_What to do_
The listing below contains a span that opens with the line containing "Save the AI tools settings" and closes with the line containing "Close the 员工保险清单编辑". Return that span exactly.
↓↓↓
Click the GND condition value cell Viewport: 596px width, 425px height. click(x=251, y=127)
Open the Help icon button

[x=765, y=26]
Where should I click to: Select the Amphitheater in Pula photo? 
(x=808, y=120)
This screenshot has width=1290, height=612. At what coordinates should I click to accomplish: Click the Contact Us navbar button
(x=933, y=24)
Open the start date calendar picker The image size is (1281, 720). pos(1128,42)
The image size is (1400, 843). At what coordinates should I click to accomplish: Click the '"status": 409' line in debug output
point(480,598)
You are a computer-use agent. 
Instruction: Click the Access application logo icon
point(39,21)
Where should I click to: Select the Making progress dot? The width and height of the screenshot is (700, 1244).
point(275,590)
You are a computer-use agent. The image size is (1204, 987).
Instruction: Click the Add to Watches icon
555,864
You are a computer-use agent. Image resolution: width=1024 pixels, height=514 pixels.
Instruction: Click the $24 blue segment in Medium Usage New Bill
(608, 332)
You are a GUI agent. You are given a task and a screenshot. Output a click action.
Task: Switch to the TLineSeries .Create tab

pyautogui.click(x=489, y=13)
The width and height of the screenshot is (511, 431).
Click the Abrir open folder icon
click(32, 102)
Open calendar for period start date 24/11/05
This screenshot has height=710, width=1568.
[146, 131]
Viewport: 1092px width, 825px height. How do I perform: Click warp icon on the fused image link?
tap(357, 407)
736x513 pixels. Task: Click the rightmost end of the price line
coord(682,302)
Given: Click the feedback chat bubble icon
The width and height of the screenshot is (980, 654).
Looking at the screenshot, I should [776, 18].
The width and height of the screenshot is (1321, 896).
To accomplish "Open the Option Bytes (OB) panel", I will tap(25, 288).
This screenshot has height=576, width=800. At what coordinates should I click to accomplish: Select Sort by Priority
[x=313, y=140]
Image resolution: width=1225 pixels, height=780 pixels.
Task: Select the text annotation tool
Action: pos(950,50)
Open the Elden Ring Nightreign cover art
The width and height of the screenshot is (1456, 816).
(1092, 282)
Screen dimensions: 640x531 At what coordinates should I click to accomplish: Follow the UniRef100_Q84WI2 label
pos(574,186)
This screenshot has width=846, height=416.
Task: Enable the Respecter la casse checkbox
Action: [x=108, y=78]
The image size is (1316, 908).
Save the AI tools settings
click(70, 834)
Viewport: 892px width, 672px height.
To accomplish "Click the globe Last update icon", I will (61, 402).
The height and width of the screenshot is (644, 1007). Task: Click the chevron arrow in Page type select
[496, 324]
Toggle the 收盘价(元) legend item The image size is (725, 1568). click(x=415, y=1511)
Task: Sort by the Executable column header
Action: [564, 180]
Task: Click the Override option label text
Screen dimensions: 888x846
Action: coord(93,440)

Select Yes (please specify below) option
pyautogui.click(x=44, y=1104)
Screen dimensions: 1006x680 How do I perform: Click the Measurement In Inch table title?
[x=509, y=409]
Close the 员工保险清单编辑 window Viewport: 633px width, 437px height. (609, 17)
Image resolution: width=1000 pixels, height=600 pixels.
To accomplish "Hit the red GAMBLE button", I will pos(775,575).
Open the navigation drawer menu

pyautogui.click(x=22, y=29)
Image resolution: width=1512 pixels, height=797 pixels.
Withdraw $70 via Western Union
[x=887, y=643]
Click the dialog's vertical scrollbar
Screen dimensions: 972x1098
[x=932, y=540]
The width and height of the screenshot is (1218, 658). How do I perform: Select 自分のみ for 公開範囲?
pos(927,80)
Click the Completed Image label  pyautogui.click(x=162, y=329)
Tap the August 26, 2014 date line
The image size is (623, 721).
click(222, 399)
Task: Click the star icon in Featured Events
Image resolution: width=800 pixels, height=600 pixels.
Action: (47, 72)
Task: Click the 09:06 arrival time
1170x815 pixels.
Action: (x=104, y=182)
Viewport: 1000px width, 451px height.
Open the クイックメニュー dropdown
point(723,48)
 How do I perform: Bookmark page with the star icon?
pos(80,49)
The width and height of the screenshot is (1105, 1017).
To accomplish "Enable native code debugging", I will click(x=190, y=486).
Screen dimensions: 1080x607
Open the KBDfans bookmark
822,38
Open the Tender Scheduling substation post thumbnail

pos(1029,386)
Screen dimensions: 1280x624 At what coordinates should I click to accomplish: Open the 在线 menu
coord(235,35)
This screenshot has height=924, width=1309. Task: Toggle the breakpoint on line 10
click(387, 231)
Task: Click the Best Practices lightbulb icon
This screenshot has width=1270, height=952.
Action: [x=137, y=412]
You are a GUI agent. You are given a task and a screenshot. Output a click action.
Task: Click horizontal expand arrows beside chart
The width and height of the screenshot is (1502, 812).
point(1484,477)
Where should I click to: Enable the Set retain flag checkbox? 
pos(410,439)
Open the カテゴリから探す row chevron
↑↑↑
_Output of the task_
Save the AI tools settings
click(70, 834)
Viewport: 892px width, 672px height.
To accomplish "Click the globe Last update icon", I will (61, 402).
The height and width of the screenshot is (644, 1007). Task: Click the chevron arrow in Page type select
[496, 324]
Toggle the 收盘价(元) legend item The image size is (725, 1568). click(x=415, y=1511)
Task: Sort by the Executable column header
Action: [564, 180]
Task: Click the Override option label text
Screen dimensions: 888x846
Action: coord(93,440)

Select Yes (please specify below) option
pyautogui.click(x=44, y=1104)
Screen dimensions: 1006x680 How do I perform: Click the Measurement In Inch table title?
[x=509, y=409]
Close the 员工保险清单编辑 window Viewport: 633px width, 437px height. (609, 17)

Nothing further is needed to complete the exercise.